5月19日にロンドン郊外バークシャーの聖ジョージ礼拝堂で結婚式を挙げ、英国王室入りした米女優のメーガン・マークル(Meghan Markle)=サセックス公爵妃殿下(以下、メーガン妃)のウエディングドレスを誰が手掛けるかについては、2017年11月の婚約発表時から注目の的だった。
あらゆる予想を覆し、一度も名前が挙がらなかった「ジバンシィ(GIVENCHY)」のクレア・ワイト・ケラー(Clare Waight Keller)=アーティスティック・ディレクターが手掛けたことが判明したのは式当日のことで、驚きのコメントが飛び交った。
クレアは、誰のためにドレスをデザインしたのかを終始極秘にしていたという。これまでクレアが誰にも明かさなかったドレス製作秘話を、米「WWD」が聞いた。
WWD:ウエディングドレス、特にロイヤルウエディング用のドレスをデザインするにあたって難しかった点は?また、聖ジョージ礼拝堂という会場特有のしきたりなどはあった?
クレア・ワイト・ケラー「ジバンシィ」アーティスティック・ディレクター(以下、クレア):彼女のドレスを絶対手掛けたいと思ったし、彼女が最も美しく見えるドレスを作りたかった。メーガンからはモダンでフレッシュさを感じたから、ドレスのデザインにも彼女のイメージを投影したの。あと、オケージョンの内容に合致したデザインにすることも心掛けたわ。彼女は誠実で、優しく、温かく、オーラがあって、とても強い女性。彼女と仕事ができてとても楽しかった。このドレスのモダンさとシンプルさはダブルシルクキャディという素材に凝縮されていると思う。
WWD:5mもの長さのベールには、イギリス連邦に所属する53カ国を象徴する花があしらわれたと聞いた。

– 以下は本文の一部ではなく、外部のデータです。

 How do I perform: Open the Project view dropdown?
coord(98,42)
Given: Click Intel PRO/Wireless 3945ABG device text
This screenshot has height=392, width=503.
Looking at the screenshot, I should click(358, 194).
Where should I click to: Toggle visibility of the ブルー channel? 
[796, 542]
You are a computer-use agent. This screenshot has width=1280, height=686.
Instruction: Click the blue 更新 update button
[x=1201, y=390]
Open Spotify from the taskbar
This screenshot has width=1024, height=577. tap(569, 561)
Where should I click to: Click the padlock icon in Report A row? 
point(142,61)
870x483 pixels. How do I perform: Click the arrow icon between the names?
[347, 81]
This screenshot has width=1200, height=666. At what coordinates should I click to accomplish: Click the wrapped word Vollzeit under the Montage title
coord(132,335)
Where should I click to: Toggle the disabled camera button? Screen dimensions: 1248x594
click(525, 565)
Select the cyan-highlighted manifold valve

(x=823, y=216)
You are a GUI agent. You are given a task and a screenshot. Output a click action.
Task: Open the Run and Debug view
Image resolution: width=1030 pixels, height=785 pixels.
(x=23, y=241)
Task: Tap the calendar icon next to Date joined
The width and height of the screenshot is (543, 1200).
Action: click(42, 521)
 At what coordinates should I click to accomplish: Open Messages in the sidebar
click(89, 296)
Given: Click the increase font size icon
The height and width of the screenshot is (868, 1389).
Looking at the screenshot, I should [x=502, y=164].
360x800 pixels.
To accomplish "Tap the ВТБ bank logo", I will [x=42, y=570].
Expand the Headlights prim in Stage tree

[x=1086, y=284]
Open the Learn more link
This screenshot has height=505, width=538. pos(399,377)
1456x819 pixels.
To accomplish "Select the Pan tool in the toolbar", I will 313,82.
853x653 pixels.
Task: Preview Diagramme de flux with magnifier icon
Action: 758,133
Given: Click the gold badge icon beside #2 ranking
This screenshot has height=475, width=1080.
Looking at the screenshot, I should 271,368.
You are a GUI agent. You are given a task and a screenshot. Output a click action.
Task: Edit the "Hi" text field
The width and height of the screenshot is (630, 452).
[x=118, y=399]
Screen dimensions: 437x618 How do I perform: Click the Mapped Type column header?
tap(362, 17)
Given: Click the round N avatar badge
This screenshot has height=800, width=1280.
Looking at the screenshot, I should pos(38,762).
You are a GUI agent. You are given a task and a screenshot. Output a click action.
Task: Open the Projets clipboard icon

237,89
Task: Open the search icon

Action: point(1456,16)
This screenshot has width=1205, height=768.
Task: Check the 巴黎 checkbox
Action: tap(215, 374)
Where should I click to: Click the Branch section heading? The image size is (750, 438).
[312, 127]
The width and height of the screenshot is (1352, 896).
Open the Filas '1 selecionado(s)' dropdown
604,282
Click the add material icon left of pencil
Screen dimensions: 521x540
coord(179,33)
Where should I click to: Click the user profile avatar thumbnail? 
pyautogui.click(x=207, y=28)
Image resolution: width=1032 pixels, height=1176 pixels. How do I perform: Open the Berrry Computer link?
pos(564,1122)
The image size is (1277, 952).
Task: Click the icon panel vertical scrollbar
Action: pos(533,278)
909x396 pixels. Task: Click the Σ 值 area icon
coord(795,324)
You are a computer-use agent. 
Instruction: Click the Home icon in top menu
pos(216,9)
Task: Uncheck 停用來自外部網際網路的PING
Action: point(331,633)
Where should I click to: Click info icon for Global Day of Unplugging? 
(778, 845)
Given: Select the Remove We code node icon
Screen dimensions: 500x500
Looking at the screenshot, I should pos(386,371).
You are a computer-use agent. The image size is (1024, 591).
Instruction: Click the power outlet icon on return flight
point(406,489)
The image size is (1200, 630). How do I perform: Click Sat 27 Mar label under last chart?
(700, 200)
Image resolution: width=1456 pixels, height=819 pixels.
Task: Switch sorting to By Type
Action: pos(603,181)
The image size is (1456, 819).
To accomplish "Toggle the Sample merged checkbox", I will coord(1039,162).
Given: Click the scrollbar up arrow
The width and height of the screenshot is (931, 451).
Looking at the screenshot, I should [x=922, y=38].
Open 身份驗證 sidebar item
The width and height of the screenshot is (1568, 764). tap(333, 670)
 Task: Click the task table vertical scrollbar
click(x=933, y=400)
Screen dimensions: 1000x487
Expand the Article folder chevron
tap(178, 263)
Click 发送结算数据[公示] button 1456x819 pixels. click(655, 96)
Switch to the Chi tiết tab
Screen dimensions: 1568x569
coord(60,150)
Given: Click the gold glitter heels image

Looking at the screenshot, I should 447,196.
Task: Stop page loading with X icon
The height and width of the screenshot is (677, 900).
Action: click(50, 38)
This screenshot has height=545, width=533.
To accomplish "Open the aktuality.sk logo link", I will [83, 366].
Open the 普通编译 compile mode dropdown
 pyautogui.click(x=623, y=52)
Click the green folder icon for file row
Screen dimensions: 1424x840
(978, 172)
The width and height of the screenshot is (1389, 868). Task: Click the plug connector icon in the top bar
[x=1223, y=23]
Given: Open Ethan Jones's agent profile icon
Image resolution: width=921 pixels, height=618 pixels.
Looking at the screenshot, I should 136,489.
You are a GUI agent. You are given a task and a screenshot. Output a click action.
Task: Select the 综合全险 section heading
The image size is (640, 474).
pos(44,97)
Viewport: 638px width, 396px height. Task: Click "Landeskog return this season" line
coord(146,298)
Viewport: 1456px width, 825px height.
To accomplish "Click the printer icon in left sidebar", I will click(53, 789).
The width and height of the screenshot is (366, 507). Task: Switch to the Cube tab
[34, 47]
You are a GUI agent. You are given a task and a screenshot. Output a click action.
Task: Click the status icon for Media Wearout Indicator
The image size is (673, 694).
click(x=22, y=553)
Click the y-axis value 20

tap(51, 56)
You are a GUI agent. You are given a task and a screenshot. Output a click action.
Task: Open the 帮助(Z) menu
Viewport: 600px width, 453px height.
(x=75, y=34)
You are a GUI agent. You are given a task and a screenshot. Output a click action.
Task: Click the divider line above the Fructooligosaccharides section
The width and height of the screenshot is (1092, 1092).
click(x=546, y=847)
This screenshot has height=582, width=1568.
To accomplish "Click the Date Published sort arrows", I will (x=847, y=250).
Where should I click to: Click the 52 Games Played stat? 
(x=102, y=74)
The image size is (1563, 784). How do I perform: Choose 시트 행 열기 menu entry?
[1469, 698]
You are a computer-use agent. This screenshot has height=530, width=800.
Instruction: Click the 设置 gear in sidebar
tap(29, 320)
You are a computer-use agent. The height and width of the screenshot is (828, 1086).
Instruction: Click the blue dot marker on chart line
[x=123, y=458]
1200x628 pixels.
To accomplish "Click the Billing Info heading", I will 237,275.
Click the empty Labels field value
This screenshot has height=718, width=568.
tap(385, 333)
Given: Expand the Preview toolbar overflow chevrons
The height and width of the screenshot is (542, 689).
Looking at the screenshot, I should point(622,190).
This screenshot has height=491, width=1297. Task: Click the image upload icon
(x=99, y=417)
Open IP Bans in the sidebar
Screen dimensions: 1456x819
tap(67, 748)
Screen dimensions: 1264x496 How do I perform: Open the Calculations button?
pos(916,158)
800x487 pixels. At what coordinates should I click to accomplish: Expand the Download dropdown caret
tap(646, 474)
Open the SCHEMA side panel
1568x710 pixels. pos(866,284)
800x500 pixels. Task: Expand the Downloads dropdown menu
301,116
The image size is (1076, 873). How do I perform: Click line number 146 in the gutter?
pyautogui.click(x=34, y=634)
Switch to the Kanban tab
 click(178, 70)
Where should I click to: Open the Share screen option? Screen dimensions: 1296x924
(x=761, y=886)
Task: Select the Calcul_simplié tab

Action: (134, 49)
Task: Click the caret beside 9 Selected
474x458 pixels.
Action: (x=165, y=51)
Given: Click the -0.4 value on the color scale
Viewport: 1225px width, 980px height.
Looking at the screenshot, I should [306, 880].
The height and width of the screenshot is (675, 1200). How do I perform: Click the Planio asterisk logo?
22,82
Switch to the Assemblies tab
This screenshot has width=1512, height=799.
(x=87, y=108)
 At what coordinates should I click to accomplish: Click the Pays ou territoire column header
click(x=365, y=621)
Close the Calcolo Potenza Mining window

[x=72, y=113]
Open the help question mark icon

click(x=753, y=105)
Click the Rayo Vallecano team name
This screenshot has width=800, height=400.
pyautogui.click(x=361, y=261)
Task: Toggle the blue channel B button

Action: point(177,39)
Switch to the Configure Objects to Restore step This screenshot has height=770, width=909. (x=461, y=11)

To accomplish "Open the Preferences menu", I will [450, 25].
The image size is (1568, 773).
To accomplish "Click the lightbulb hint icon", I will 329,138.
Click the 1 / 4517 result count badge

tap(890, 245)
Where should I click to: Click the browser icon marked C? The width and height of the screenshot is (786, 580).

クレア:ベールについては特に綿密な打ち合わせをして、私が「イギリス連邦に所属する53カ国を象徴する花を刺しゅうして、式に一緒に参加できたら素晴らしいんじゃない?」と提案したら、彼女は即座に気に入ってくれたわ。
WWD:メーガン妃とはどうやって出会った?
クレア:今回のドレスの件で初めて会ったけど、彼女の物事に対する見方や国連機構での取り組みなどは前から知っていて、ずっと尊敬していた。今では個人的にとても親しくなったわ。
WWD:「ジバンシィ」のクチュール、メンズ、プレ・コレクションを手掛けるこの多忙な時期にメーガン妃のドレス製作が加わると、かなり多忙だったと思うが。
クレア:今回の件でやりたかったことが叶ったし、とても充実した仕事だったから全く苦ではなかった。私は子どもを持つ働く母親だから、マルチタスクをこなすのは日常茶飯事よ。
WWD:今回のドレスにかかった時間や人的リソースは?
クレア:ドレス、ベール、シューズ、ブライズメイドのドレスを手掛けるのに総勢50人が携わった。ドレスの制作時間は3900時間、4カ月だった。
WWD:ウエディングドレスの製作予定は今後もある?また、クチュールで発表する予定は?
クレア:私はモダニティーということを念頭においてウエディングドレス製作に取り組んでいるの。「ジバンシィ」のオート・クチュール・ビジネスはメード・トゥ・メジャーだから、わざわざランウエイにクラシックなウエディングドレスを登場させなくても、コレクションで見たデザインをベースにして、その人の希望に沿ったドレスを作り上げることができるの。これはファッションにおける最高級のサービスだと思うわ。メーガンのドレスは、誰もが予測しなかったものにできた点が気に入っている。クラシカルなドレスではないし、彼女がどういう女性かを象徴するドレスに仕上がったと思う。